Problem description. Beginning with the line that contains "Click Jordan Avery", transcribe every line down to the end of the entries, exactly, and no other lines.

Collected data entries
***
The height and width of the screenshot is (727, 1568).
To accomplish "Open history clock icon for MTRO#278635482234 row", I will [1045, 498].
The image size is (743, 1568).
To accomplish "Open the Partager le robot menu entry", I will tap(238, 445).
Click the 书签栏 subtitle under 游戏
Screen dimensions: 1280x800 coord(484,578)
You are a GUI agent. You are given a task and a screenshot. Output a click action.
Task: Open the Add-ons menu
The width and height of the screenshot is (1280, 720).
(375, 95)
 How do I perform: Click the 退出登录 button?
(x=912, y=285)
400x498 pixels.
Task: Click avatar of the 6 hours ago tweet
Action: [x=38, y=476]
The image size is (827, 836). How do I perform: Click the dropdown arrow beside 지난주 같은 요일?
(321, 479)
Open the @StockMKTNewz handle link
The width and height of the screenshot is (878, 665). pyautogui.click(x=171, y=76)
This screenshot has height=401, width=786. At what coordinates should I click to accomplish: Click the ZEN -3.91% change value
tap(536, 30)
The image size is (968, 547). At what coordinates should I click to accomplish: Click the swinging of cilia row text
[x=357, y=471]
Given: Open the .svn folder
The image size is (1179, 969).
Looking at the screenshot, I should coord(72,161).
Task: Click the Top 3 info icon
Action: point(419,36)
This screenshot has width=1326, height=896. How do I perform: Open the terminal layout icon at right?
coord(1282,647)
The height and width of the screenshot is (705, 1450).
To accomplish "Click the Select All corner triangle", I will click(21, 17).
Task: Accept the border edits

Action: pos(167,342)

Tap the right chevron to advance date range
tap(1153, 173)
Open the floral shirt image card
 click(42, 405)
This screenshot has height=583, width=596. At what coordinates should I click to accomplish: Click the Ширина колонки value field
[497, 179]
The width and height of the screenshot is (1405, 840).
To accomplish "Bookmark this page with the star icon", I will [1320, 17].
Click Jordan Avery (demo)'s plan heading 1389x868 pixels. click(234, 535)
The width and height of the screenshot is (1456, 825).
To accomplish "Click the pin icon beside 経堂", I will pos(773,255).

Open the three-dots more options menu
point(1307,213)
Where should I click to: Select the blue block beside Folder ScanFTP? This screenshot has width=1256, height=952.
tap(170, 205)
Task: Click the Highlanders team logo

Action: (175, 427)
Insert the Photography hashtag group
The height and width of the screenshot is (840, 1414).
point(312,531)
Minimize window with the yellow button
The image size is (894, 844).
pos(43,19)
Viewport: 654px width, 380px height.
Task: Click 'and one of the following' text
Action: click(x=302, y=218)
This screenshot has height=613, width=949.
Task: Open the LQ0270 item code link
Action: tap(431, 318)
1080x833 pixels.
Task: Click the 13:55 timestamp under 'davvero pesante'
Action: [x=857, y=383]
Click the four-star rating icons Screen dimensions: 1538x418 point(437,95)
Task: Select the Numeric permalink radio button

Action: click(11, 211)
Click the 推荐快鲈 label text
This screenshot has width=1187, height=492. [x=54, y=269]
***
Task output.
Click Jordan Avery (demo)'s plan heading 1389x868 pixels. click(234, 535)
The width and height of the screenshot is (1456, 825).
To accomplish "Click the pin icon beside 経堂", I will pos(773,255).

Open the three-dots more options menu
point(1307,213)
Where should I click to: Select the blue block beside Folder ScanFTP? This screenshot has width=1256, height=952.
tap(170, 205)
Task: Click the Highlanders team logo

Action: (175, 427)
Insert the Photography hashtag group
The height and width of the screenshot is (840, 1414).
point(312,531)
Minimize window with the yellow button
The image size is (894, 844).
pos(43,19)
Viewport: 654px width, 380px height.
Task: Click 'and one of the following' text
Action: click(x=302, y=218)
This screenshot has height=613, width=949.
Task: Open the LQ0270 item code link
Action: tap(431, 318)
1080x833 pixels.
Task: Click the 13:55 timestamp under 'davvero pesante'
Action: [x=857, y=383]
Click the four-star rating icons Screen dimensions: 1538x418 point(437,95)
Task: Select the Numeric permalink radio button

Action: click(11, 211)
Click the 推荐快鲈 label text
This screenshot has width=1187, height=492. [x=54, y=269]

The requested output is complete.